Happening Now
Passenger Rail Is Attracting Industry Allies
April 19, 2024
By Jim Mathews / President & CEO
Eyeing huge new train orders in the offing for both Amtrak and VIA Rail, leading-edge suppliers from around the world came together in Montreal this week to share their best ideas for making great passenger amenities. But by Thursday afternoon as the meeting was winding up, they all found they were sharing something much bigger – a shared purpose in helping all of us as passenger-rail advocates keep our North American rail renaissance moving.
The Railway Interior Innovation Summit, organized by Germany-based Red Cabin, attracted high-level delegates from across the rail industry. I was excited and honored when Red Cabin asked me to Chair the event and guide the three days of tours and sessions. A large fraction of those executives came from outside the U.S. and Canada, and to be sure the gathered delegates – among them many CEOs, executive VPs, and even a Chair or two – were here to do serious business.
But as the conversations unfolded beginning Monday night, one by one the executives also discovered that if they really WANT to do business here and want to see the North American market grow to meet its incredible potential, they’ll have to do a lot more than just refining specifications for coatings or streamlining ways of responding to requests-for-proposal.
They discovered that they have a real stake in our work. They need our Association’s reauthorization strategy to succeed in preventing the historic Bipartisan Infrastructure Law from becoming a “one-and-done.” They need YOU!
They represented truly leading suppliers of everything from innovative lighting to better seats, from lightweight wall panels to innovative color processes, from textiles to make better blankets for sleeper rooms to films and components that look like opulent Orient Express mirrors, lamps, and furniture but meet modern safety and weight standards.
The products, designs, and concepts were exciting to see and touch. Passengers will soon find a better experience on board in dozens of ways thanks to these companies’ creative approaches to solving design problems. And thanks to the attendance of your volunteer Board Member Dick Bruss, a retired Amtrak design engineer who worked on several Amtrak procurements, we were able to ask good questions about these products and how they’ll make our journeys better.
Across each day’s sessions, excitement built up around the tantalizing possibilities presented. Brightline wowed the crowd with its relentless focus on the passenger experience. The California High-Speed Rail program highlighted real progress and talked at length about the ways that future passengers’ ideas for what they want are being incorporated right now in the bidding stage for new trainsets.

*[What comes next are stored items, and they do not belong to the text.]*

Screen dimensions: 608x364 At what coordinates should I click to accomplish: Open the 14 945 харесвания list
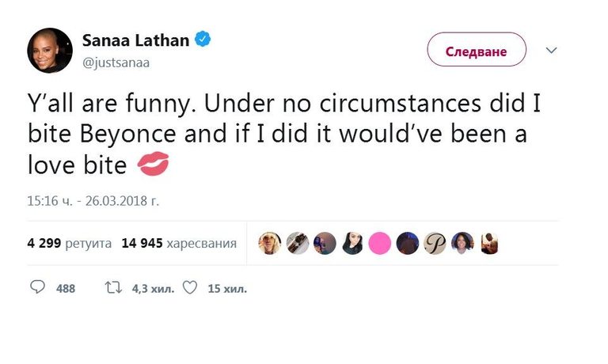pos(179,243)
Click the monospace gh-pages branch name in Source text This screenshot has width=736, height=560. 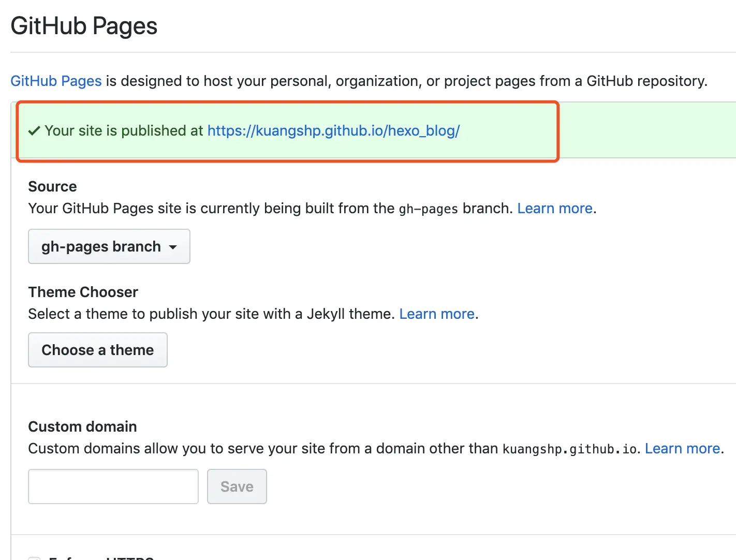point(429,209)
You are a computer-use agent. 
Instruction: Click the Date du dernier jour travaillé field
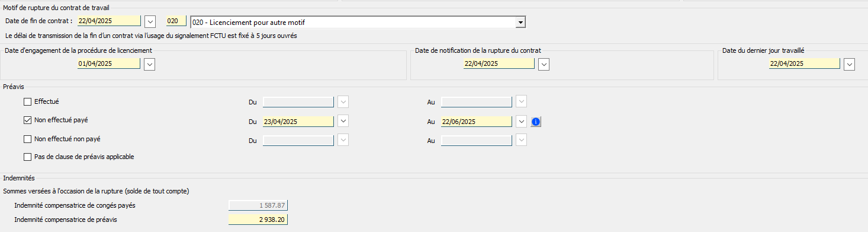(804, 63)
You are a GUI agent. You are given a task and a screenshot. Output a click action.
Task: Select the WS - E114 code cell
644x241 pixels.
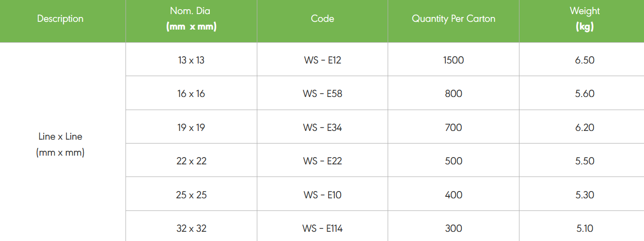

We saw incredibly flexible designs for seat foams, coverings, lighting systems, information systems, leather made from recovered hides, wayfinding video towers for rail stations in which hearing-impaired passengers can get information in sign language.
And both Amtrak and VIA Rail shared their visions for a better on-board experience for every passenger at every fare.

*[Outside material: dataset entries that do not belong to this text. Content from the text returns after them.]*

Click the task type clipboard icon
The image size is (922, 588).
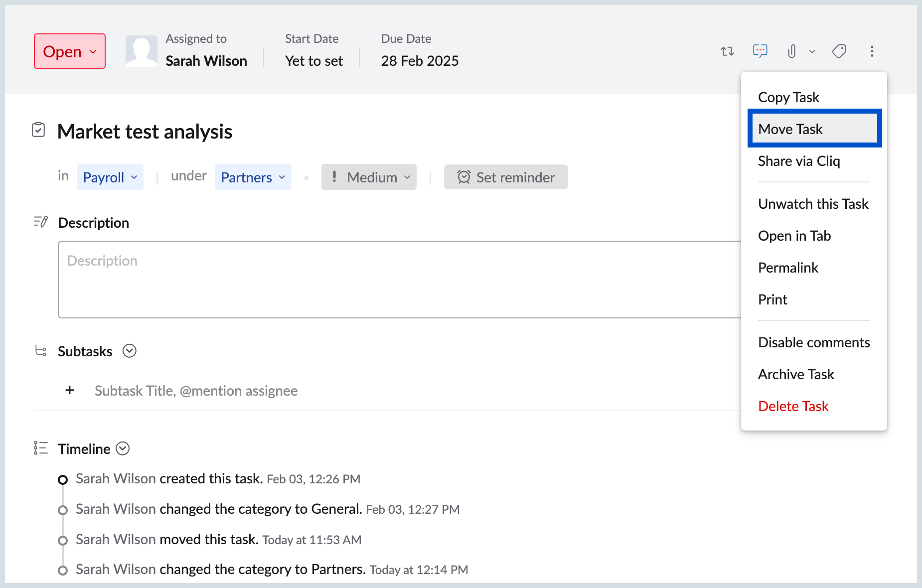(38, 130)
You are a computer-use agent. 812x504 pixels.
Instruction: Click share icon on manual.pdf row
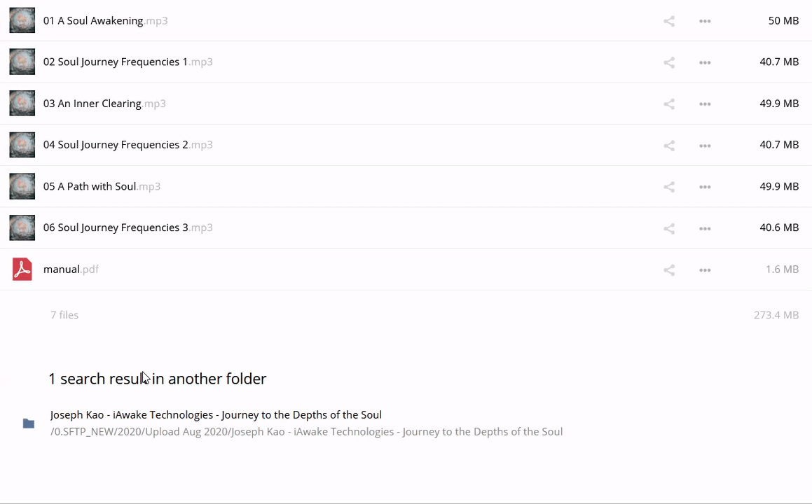coord(669,270)
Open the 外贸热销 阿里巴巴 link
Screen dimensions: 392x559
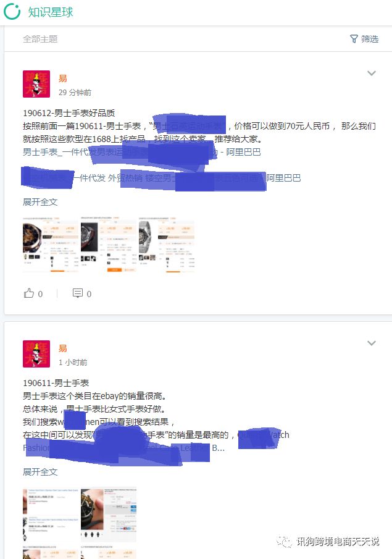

But as one of the VIA Rail managers pointed out during Thursday’s sessions, in Europe trains are a fact of life while in North America “cars are a fact of life.” In his view, which I share, industry entering the North American market has a special responsibility to help us show policymakers, legislators, and elected and appointed officials why it makes sense to keep investing in passenger rail, how passenger-rail can make a difference in economic and climate goals, and where those investments could prove to be the most transformative.
These are points I highlighted in my closing remarks, and several delegates spoke to me afterwards asking how they might get more involved in our movement and what they can do to help sustain the exciting momentum we have built for more trains, to more places, for more people, everywhere in North America. That was incredibly gratifying and encouraging! Manufacturers and suppliers will be important allies in our work as we look ahead to the 2026 expiration of the Bipartisan Infrastructure Law. And if their excitement is as infectious in the halls of legislatures as it was in Montreal, I think we’re all looking at a much brighter future.
"We would not be in the position we’re in if it weren’t for the advocacy of so many of you, over a long period of time, who have believed in passenger rail, and believe that passenger rail should really be a part of America’s intermodal transportation system."